How Do I Measure My Company’s Long-Term Growth?

How Do I Measure My Company’s Long-Term Growth?

Measuring long-term growth is an essential aspect of the valuation of a business. Long-term strategic health demonstrates a company’s ability to sustain its current level of operation and find growth opportunities. 

Several factors can influence these capabilities, such as new technologies and changing customer preferences. Sometimes projecting this long-term growth can be difficult, so specific qualitative metrics and milestones can be used. The stability of markets in the sector can also be a growth factor. Regulated markets may be stable, but growth is limited. Expanding industries typically offer better long-term growth opportunities. 

Growing revenue is always a good thing, but it doesn’t mean future growth is guaranteed. Sustained growth depends on expanding a business’s ability to continue producing goods or providing services. There are several ways that long-term growth can be quantified. 

Return on Equity

To measure growth, one of the first things you can do is look at the company’s return on equity (ROE). ROE is defined as the profit a business makes as a percentage of stockholders’ equity, which can be found on the company’s balance sheet under stockholders’ equity (or in the annual report). At the beginning of the year, divide the net earnings by the stockholders’ equity and then multiply by 100 to arrive at the ROE percentage. By measuring ROE, you can get a window into how much investment will pay off. But it’s not always that simple. For example, some earnings may be paid out as dividends rather than being reinvested, and some may be needed for maintenance and upkeep, so they do not contribute to growth. Also, keep in mind that a high ROE isn’t necessarily always a good thing. It can indicate issues, such as excessive debt or inconsistent profits. 

Analyst Estimates

One of the simplest ways to measure growth is to follow what recognized financial analysts are saying. They take deep dives into companies and then predict how well they think the company will perform in the next few years. While they are highly educated in doing this, they tend to be highly optimistic and not necessarily reliable or realistic.   

Sustainable Growth

The sustainable growth rate is the expectation that company growth, in the long run, will equal the rate at which stockholders’ equity grows. It is the maximum rate at which a business can grow without more debt. 

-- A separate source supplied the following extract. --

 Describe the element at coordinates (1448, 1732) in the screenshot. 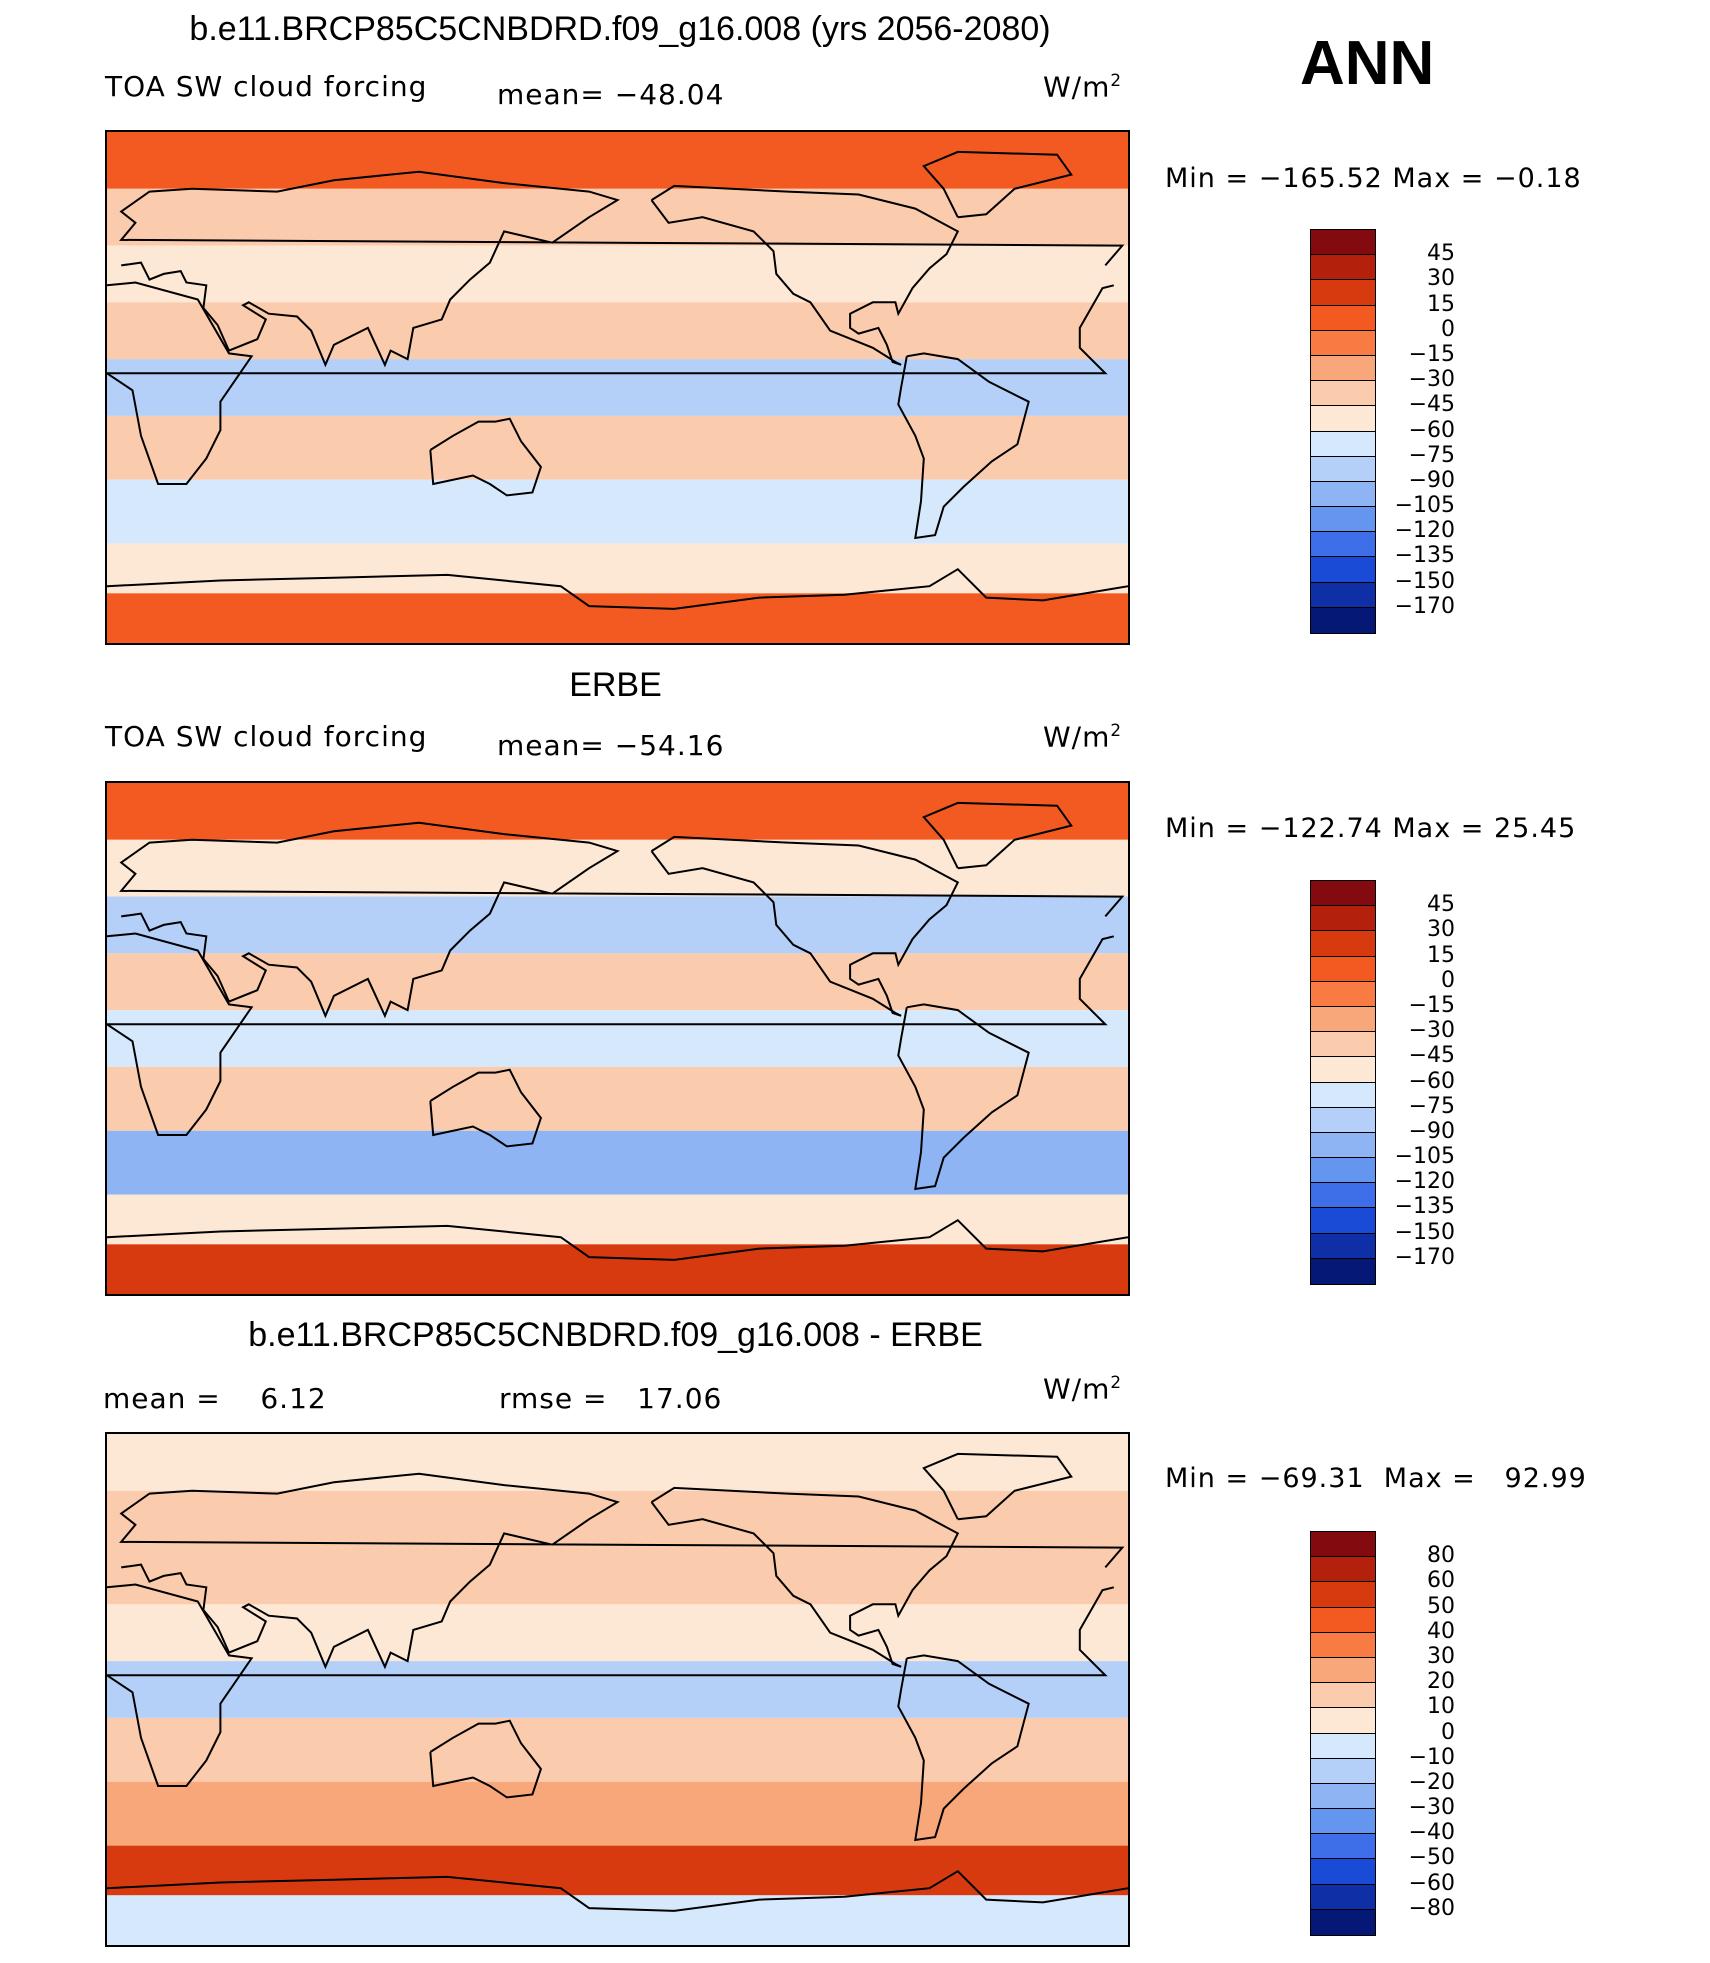

I see `panel3-colorbar-label: 0` at that location.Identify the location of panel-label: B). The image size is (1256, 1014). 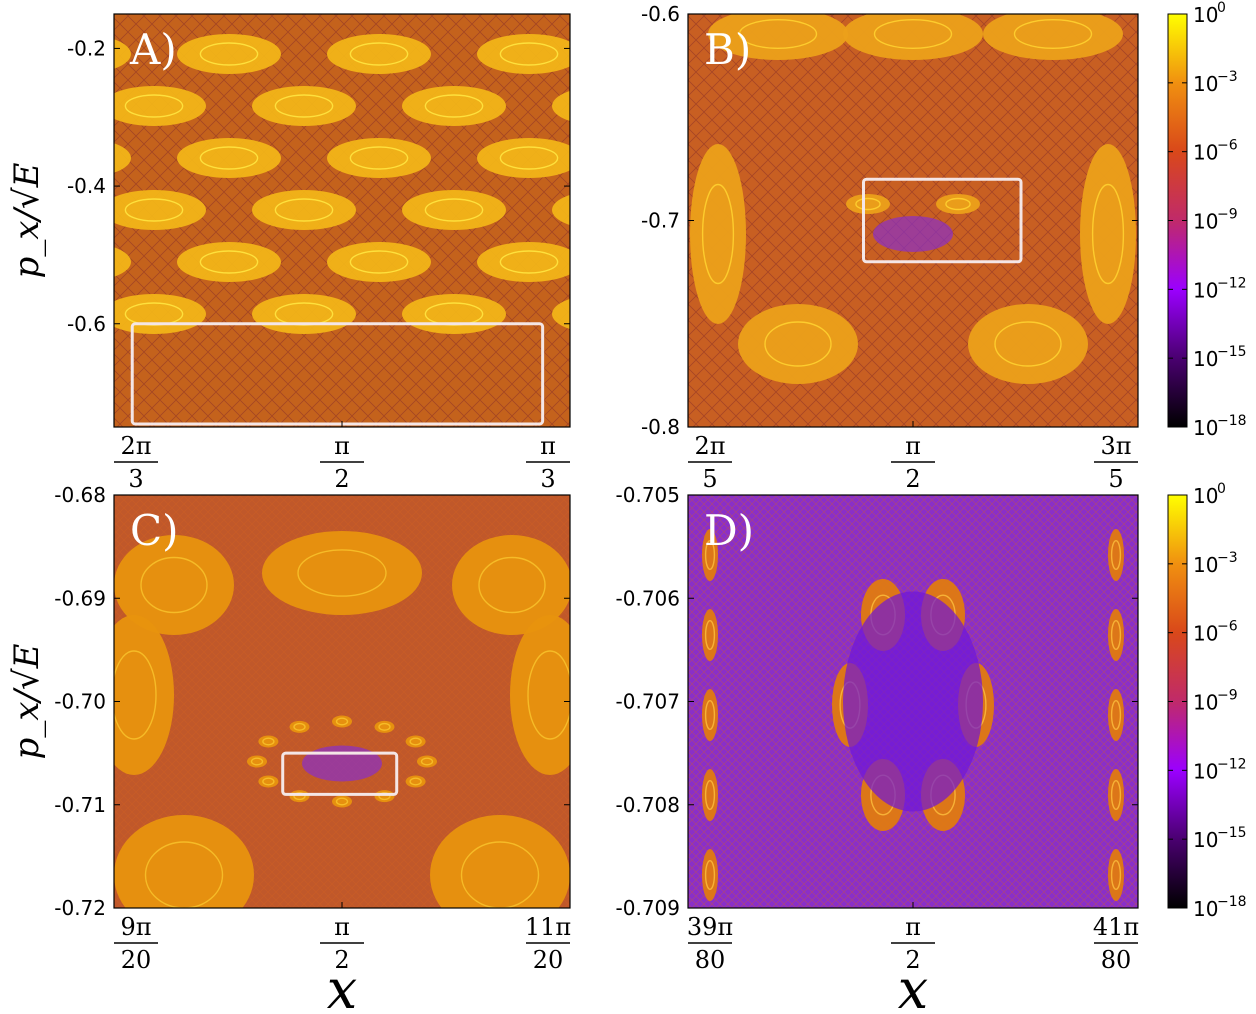
(728, 50).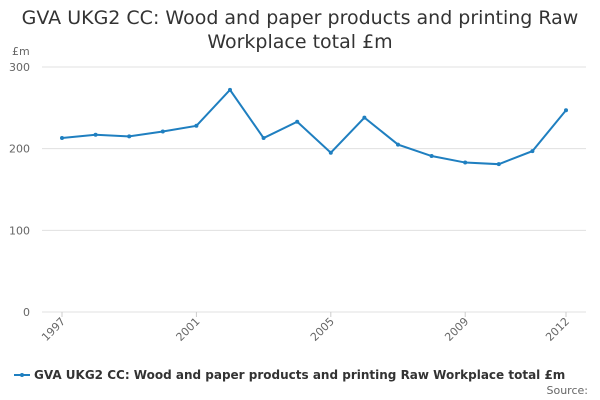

The sustainable growth rate can be calculated as ROE x (1 - dividend payout ratio).

The ROE ratio is adjusted for any dividends that are paid out because only retained earnings (Net Income - Dividends) can be used to grow the company. 

Historical Earnings Per Share (EPS) Growth 

Another way to gauge a company’s future growth is by looking at how quickly it has grown its earnings over the past ten years. EPS refers to the earnings available to each shareholder (per share). 

The formula for EPS is: EPS = (Earnings) / (Shares Outstanding).

However, historical earnings growth cannot simply be applied to future years. As a company grows, it becomes more difficult to sustain a high growth rate. As a result, growth rates can be expected to decrease over time. This is sometimes referred to as the Law of Large Numbers, which means that a large entity growing rapidly cannot sustain that growth pace forever. This is often seen with billion-dollar blue-chip corporations. 

Plowback Ratio

Sometimes also called the retention rate, the plowback ratio is the percentage of net earnings that a business reinvests after earnings are paid out. For example, a business with an ROE of 8% can grow at 8% if it reinvests all of its net profits. But many companies pay out some of their net earnings to stockholders in dividends. If a company pays 30% of its net earnings to stockholders as dividends, it leaves 70% of the net earnings to be reinvested, making the plowback ratio 70%. Younger companies usually have higher plowback ratios because faster-growing firms are more focused on business development. More established businesses do not need to rely on reinvesting profits to expand operations. 

Free Cash Flow (FCF) Per Share 

Many of the valuation models that are used on publicly traded stocks rely on the calculation of FCF per share. This is because stronger free cash flow leads to stronger future earnings. FCF is an accurate representation of actual cash flow available to shareholders at a given time. Earnings do not represent the proper cash flow of a company because the accounting is adjusted for tax purposes and to show better financial results of the business operations from year to year. As long-term investments for future growth, large capital expenditures can impact short-term cash flow but do not necessarily mean poor operating performance. That’s why depreciation was invented. 

Free cash flow is thought to be a more accurate measure than earnings because it shows how much cash flow investors are expected to receive. Some companies can have solid earnings and need continuous capital spending to keep up long-term operations. This can substantially limit the actual cash flow available to be given back to shareholders now and down the road.

FCF is often used to indicate how a company is likely to perform based on how management foresees future demand and how it is being invested in working capital and capital expenditures.